[Stored data entries]
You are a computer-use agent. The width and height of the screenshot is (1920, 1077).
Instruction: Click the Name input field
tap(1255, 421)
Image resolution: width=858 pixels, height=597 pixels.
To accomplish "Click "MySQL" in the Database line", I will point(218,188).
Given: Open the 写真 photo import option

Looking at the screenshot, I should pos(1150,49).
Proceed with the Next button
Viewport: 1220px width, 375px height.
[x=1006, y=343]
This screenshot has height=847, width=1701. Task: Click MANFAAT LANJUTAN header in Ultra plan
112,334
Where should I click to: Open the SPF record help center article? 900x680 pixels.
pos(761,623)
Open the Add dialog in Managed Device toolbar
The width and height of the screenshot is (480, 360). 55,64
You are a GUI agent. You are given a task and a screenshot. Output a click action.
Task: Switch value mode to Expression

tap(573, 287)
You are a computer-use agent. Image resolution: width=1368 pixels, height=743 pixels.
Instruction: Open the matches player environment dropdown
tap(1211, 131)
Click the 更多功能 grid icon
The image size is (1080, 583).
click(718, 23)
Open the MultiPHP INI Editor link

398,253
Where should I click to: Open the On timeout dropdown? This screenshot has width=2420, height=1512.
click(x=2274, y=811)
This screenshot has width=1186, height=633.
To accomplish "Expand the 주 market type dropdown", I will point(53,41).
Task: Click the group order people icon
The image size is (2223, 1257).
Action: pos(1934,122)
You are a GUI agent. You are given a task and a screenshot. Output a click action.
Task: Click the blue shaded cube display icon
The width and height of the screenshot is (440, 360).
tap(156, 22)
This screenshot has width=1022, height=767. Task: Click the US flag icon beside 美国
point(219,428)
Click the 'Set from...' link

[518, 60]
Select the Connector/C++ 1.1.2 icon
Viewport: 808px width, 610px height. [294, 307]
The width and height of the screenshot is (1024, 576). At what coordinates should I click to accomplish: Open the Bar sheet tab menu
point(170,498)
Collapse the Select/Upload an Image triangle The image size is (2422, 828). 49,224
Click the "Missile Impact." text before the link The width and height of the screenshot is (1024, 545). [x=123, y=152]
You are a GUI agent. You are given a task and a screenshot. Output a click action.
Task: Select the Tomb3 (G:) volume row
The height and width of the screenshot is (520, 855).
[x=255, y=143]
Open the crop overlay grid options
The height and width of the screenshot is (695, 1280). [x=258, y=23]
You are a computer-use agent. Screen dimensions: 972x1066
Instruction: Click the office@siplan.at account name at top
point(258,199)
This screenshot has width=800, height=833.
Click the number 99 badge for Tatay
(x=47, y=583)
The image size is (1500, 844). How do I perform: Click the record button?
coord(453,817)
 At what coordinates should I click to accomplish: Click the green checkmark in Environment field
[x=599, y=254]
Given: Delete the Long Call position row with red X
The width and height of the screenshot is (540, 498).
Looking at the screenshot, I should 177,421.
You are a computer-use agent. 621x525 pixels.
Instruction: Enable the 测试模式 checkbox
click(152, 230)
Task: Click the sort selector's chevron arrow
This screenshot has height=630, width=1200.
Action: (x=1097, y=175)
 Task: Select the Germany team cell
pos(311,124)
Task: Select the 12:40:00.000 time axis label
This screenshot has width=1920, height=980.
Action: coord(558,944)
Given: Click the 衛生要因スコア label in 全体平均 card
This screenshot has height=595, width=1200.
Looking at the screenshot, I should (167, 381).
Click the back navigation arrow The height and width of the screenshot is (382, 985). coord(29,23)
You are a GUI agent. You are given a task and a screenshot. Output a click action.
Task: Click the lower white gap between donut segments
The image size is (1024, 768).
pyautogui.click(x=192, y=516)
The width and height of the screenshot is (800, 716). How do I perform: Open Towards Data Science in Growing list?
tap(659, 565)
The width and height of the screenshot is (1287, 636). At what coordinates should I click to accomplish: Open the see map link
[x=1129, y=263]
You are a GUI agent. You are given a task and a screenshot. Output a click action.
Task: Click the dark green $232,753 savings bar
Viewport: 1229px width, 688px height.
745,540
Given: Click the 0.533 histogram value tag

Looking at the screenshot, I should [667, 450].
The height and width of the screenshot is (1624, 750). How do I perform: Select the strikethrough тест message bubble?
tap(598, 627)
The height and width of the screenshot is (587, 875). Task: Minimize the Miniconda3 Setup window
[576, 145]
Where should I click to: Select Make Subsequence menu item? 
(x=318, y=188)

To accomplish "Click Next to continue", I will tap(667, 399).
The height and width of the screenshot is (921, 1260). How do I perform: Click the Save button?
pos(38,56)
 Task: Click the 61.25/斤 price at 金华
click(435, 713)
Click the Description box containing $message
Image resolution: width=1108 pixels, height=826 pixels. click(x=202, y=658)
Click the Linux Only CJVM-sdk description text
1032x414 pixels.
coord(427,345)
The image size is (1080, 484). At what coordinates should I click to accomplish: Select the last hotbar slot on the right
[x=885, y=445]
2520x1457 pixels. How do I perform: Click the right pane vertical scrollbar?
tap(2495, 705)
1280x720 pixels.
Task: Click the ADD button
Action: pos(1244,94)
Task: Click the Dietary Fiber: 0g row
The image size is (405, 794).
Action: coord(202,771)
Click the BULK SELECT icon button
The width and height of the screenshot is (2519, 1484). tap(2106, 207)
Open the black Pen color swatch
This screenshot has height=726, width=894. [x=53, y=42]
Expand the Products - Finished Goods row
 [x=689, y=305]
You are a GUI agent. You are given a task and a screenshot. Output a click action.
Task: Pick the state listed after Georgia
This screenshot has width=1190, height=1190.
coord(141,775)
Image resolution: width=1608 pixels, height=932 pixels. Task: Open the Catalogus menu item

Exercise instructions.
A complete answer lists each line of the data that holds the word "computer".

Solved problem.
You are a computer-use agent. The width and height of the screenshot is (1920, 1077).
You are a computer-use agent. Image resolution: width=1368 pixels, height=743 pixels.
You are a computer-use agent. Screen dimensions: 972x1066
You are a computer-use agent. 621x525 pixels.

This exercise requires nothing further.